Berbicara mengenai pernikahan beda agama, menurut Undang-Undang Nomor 1 Tahun 1974 tentang perkawinan, pernikahan dianggap sah di mata negara jika dilakukan sesuai ajaran agama masing-masing. Sedangkan menurut Instruksi Presiden Nomor 1 Tahun 1990 pernikahan dianggap batal atau tidak sah jika pasangan berbeda agama. Dengan kata lain, perkawinan adalah sah apabila dilakukan menurut hukum masing-masing agama dan kepercayaannya itu.

Nah, dari kebijakan hukum tersebut perkawinan beda agama seakan ditentang oleh hukum tersebut.
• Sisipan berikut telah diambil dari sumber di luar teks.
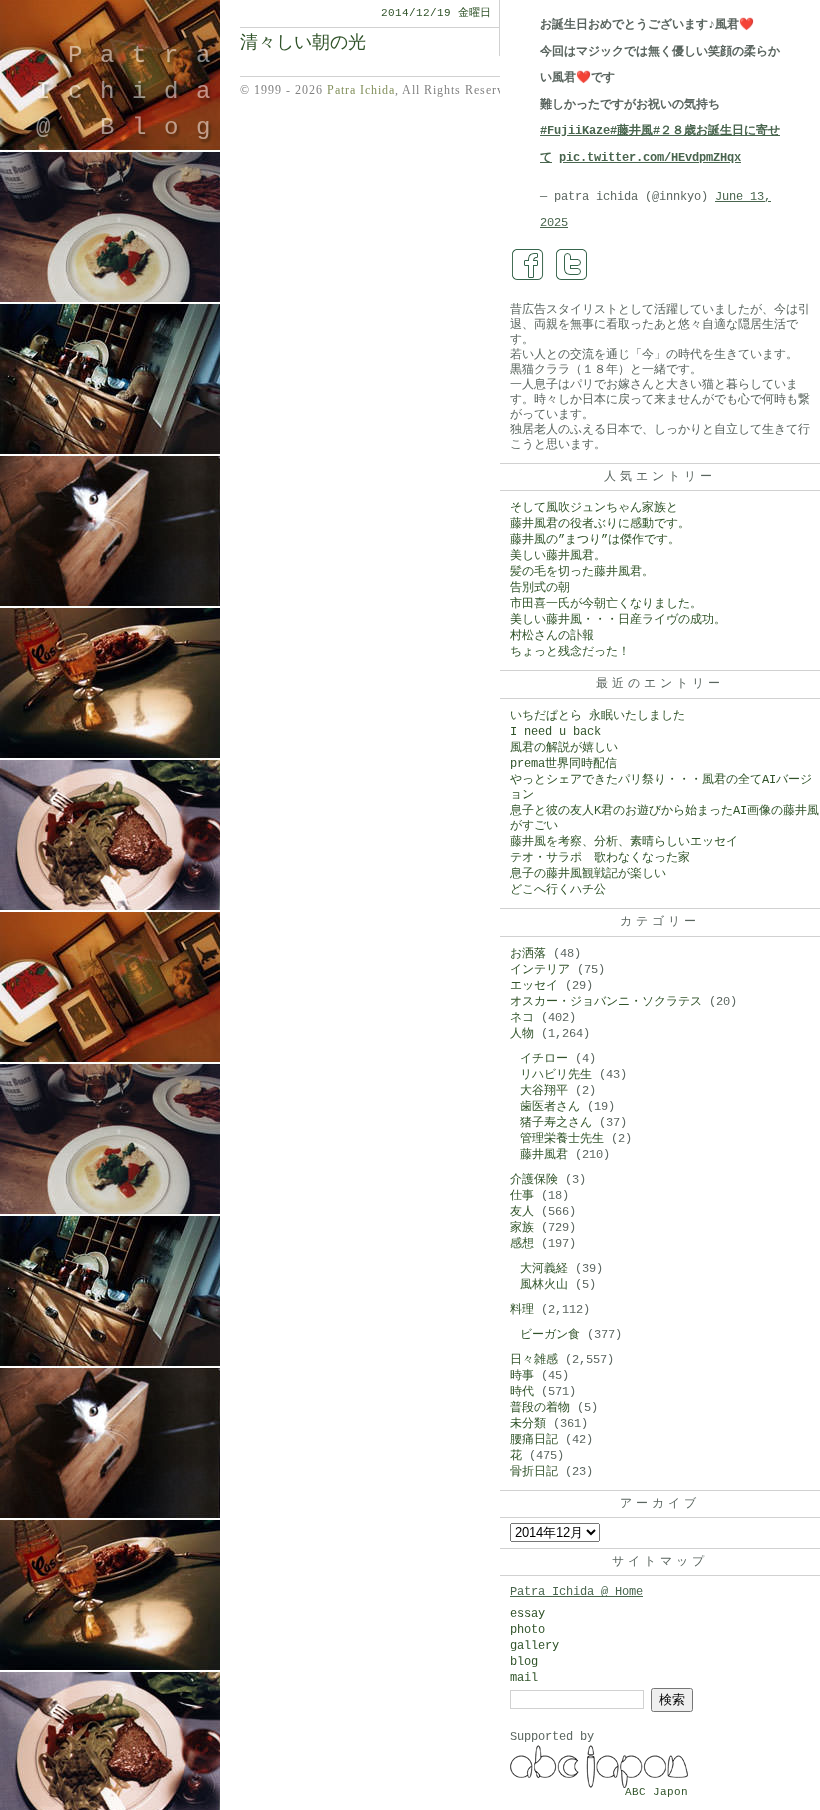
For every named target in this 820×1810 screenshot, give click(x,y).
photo (527, 1630)
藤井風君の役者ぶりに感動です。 (600, 524)
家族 (522, 1228)
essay (527, 1614)
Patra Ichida (361, 90)
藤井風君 (544, 1155)
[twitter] (572, 265)
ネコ (522, 1018)
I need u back (555, 732)
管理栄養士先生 (562, 1139)
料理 (522, 1310)
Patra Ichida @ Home (576, 1592)
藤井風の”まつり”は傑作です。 (595, 540)
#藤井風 (631, 131)
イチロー (544, 1059)
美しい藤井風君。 (558, 556)
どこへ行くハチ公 (558, 890)
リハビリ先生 (556, 1075)
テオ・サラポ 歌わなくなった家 (600, 858)
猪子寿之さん (556, 1123)
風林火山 (544, 1285)
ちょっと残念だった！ (570, 652)
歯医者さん (550, 1107)
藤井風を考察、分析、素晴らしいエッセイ (624, 842)
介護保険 (534, 1180)
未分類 (528, 1424)
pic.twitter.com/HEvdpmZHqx (650, 158)
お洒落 (528, 954)
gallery (534, 1646)
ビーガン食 (550, 1335)
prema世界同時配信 (563, 764)
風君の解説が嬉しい (564, 748)
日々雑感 (534, 1360)
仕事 (522, 1196)
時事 (522, 1376)
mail (524, 1678)
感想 (522, 1244)
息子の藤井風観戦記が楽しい (588, 874)
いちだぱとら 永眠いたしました (597, 716)
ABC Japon (656, 1792)
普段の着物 (540, 1408)
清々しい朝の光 (303, 43)
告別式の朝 (540, 588)
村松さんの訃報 (552, 636)
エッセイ (534, 986)
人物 (522, 1034)
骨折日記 (534, 1472)
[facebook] (528, 265)
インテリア (540, 970)
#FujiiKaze (575, 131)
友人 (522, 1212)
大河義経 (544, 1269)
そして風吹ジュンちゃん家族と (594, 508)
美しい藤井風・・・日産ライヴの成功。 (618, 620)
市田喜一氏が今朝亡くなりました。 (606, 604)
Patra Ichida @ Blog (132, 91)
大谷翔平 (544, 1091)
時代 (522, 1392)
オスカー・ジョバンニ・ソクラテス (606, 1002)
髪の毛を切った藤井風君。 (582, 572)
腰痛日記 (534, 1440)
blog (524, 1662)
Namun, sebenarnya terdapat celah hukum di dalamnya yang mana hukum hanya mengatur bagaiman apernikahan tersebut dilaksanakan seperti dengan agama masing-masing bukan mengatur agama kedua belah pihak harus sama . Hal tersebut juga didukung oleh UU Hak Asasi Manusia No.39 tahun 1999 yang menyebutkan bahwa terdapat kurang lebih 60 hak sipil warga negara yang tidak boleh diintervensi oleh siapapun

Menurutku ini keputusan masing-masing dari setiap orang. Untuk aku pribadi, aku mengikuti sesuai dengan keyakinanku bahwa tertulis di QS. Al-Baqarah 221 yang intinya tuhanku melarang adanya pernikahan beda agama. Jadi untuk aku pribadi aku tidak akan menjalankannya, tapi untuk orang lain itu murni keputusan mereka akan bagaimana nantinya

Pernikahan beda agama dari yang saya lihat sendiri, lebih baik jangan sangat sulit untuk membangun keluarga yang harmonis dengan berbeda keyakinan.

Terlebih lagi adanya kecewaan antara pihak keluarga satu sama lain, mengurus surat pernikah yang sulit baik dimata hukum maupun agama kalau mau dilanjutkan pernikahan beda agama ada triknya agar diperbolehkan dan disahkan dimata agama dan hukum.

2021-09-10T14:00:00Z

Menurut saya pribadi, saya kurang setuju tentang perkawinan berbeda keyakinan, namun kembali lagi ke individu masing-masing. Karena di agama saya, perkawinan dengan berbeda keyakinan tidak dianggap sah, walaupun di dalam negara sah.

Kalo menurut saya pribadi, saya tidak akan memilih perkawinan beda keyakinan. Terlepas dari keputusan pasangan tersebut untuk menikah dengan berbeda keyakinan, negara telah mengatur pernikahan sebagaimana dimuat dalam UU Nomor 1 Tahun 1974. Faktor lain yang harus diperhatikan adalah bagaimana cara meyakinkan orangtua agar dapat memberikan restu untuk pernikahan beda keyakinan apalagi masih banyak orangtua yang memegang teguh budaya dan agama. Di sisi lain, agama apa yang akan dianut oleh sang anak jika mereka nanti sudah menikah dan memiliki anak. Bukankah orangtua adalah orang pertama yang akan mengajarkan ilmu agama ke anak-anaknya?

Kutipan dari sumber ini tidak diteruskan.